The public Upwork to LinkedIn matcher documents one measured slice of the work. On a 51-profile golden dataset, the main bottleneck was search coverage rather than the final semantic selection step. That changed the next iteration: improve candidate discovery before spending more effort on reranking.
Related work
The broader sourcing workflow also included a Playwright-based Upwork profile collector with persistent sessions, small resumable runs, deduplication, normalized fields, and CSV export.
Provider matching
Another part of the workflow turned messy project briefs into inspectable provider shortlists:
- Convert Markdown briefs into structured requirements with a strict schema.
- Normalize categories and skills into a shared vocabulary.

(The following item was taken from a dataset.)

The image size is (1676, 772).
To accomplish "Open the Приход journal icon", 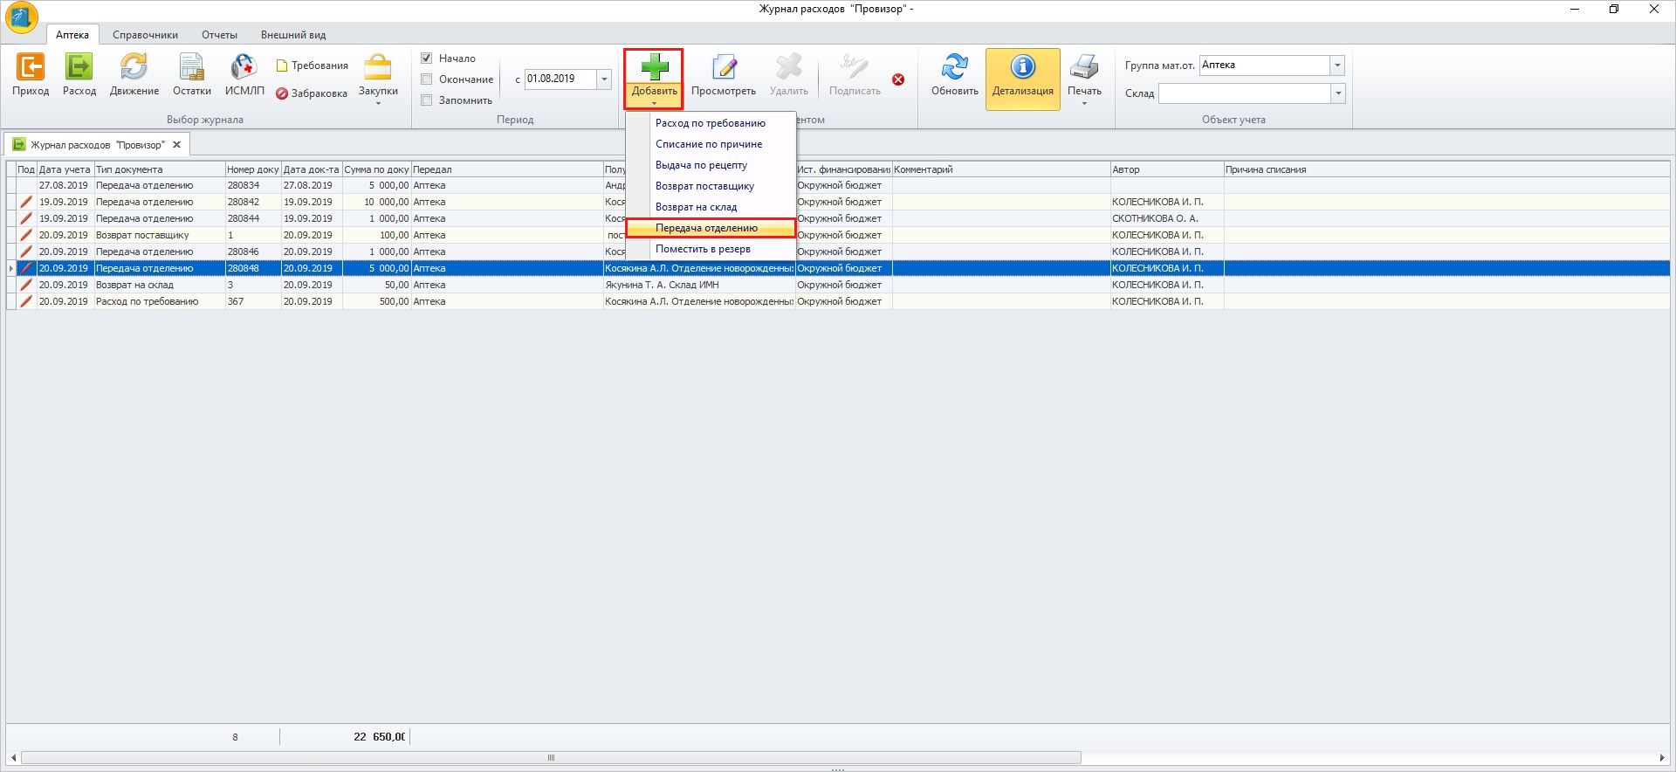I will click(x=31, y=68).
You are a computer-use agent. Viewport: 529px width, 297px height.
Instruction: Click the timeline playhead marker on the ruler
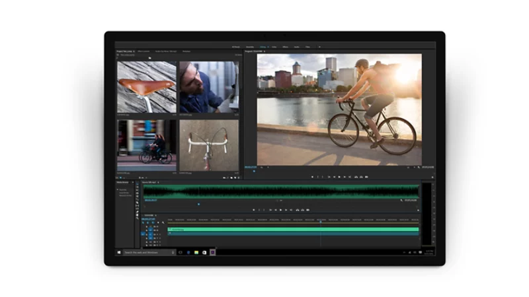321,220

- Expand important skills through a curated synonym map.
- Normalize capabilities from multiple provider sources.
- Filter by visible constraints such as skill overlap, budget, recency, and timezone.

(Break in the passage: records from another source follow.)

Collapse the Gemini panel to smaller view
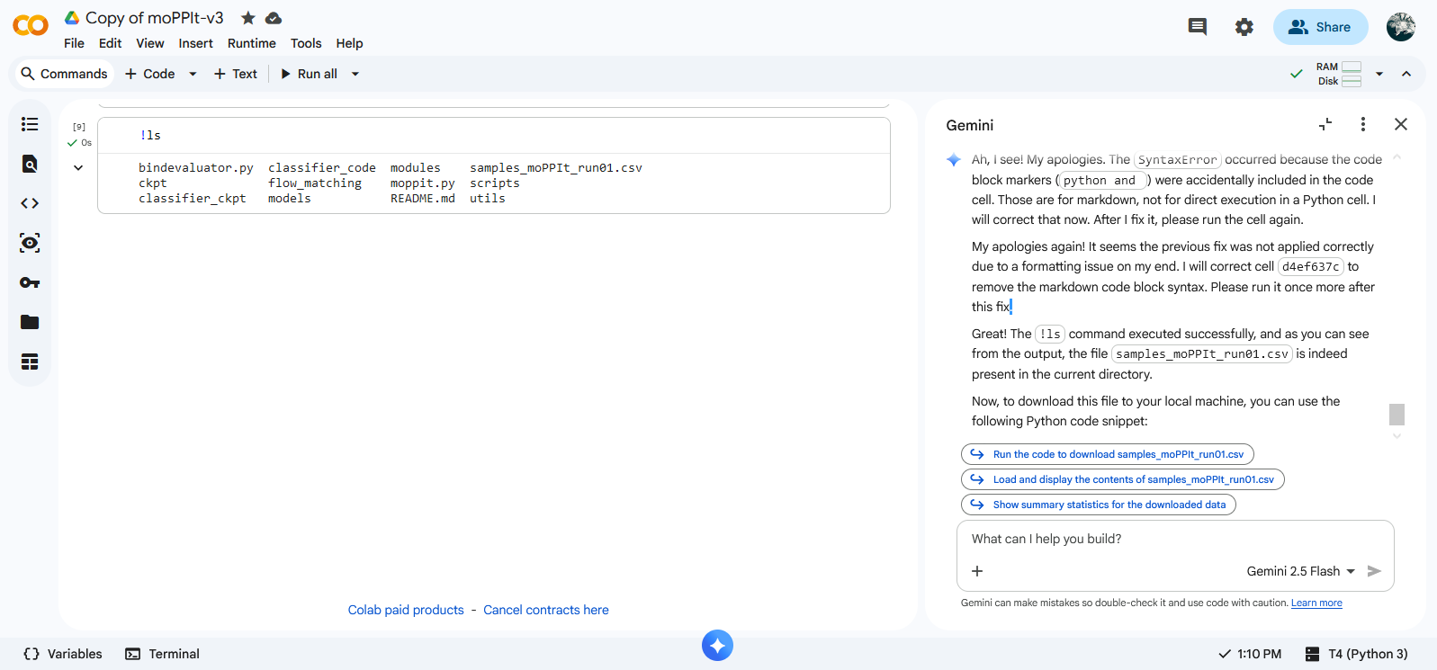 click(1325, 124)
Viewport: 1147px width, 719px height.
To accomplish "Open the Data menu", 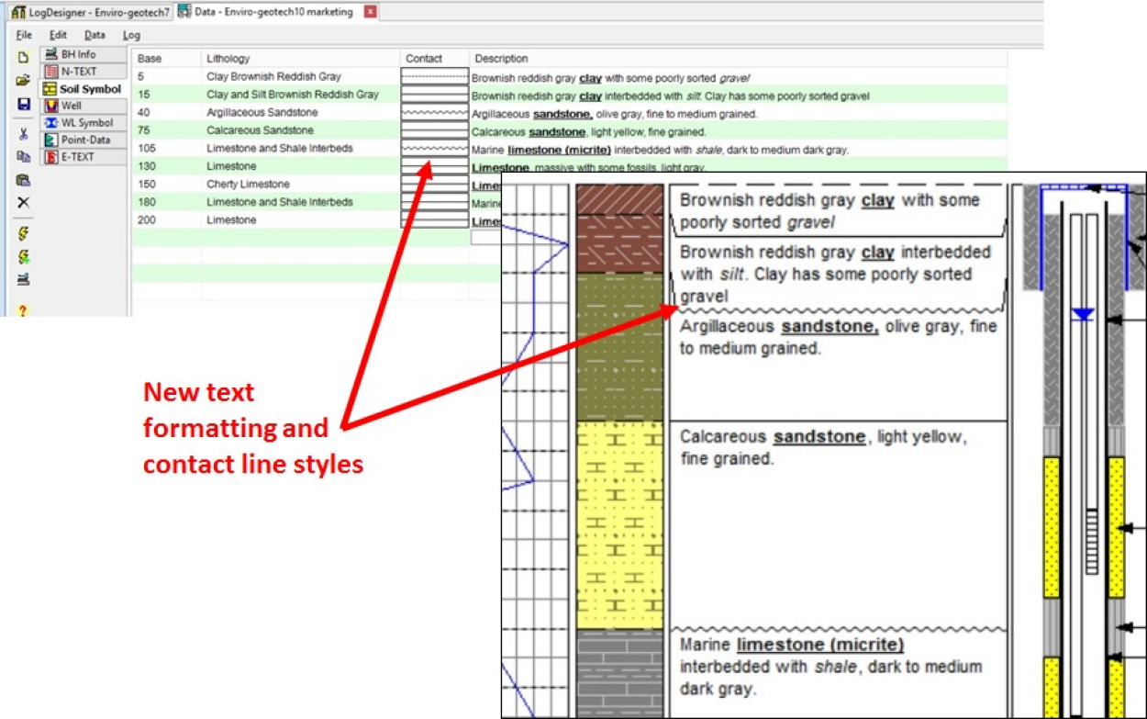I will point(95,35).
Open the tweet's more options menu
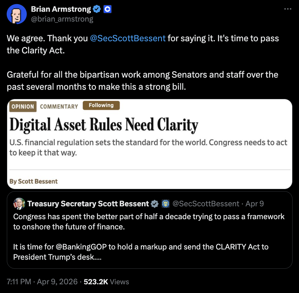This screenshot has width=299, height=293. [288, 9]
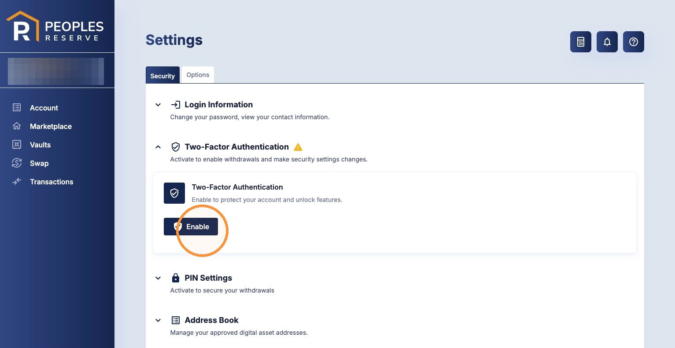Click the yellow warning triangle icon
This screenshot has width=675, height=348.
click(x=298, y=147)
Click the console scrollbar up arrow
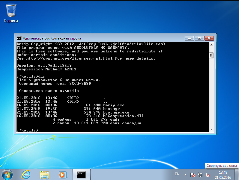The height and width of the screenshot is (180, 239). click(211, 45)
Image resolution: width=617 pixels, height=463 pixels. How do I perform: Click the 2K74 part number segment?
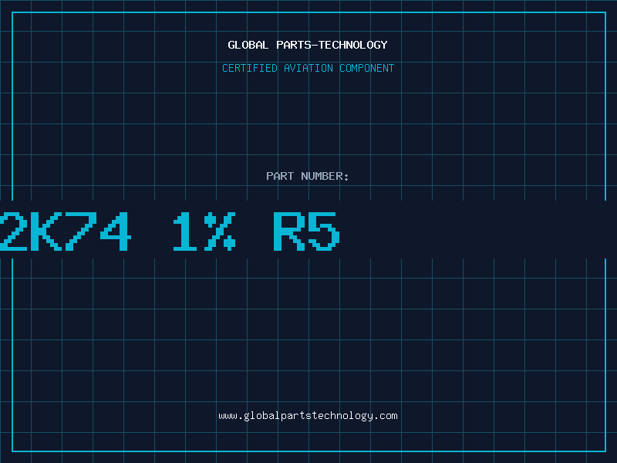pyautogui.click(x=65, y=232)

- Loosen category enforcement once when a strict pass produces no candidates, preserving recall for human review.
The model is useful for extracting structured facts from unstructured briefs. The shortlist layer remains deterministic and inspectable: matched skills, thresholds, categories, and source signals stay visible to the reviewer.
What I learned
Matching systems are easiest to improve when each stage is observable. Separate discovery, filtering, scoring, and semantic selection so an evaluation can tell you where recall or precision is actually being lost.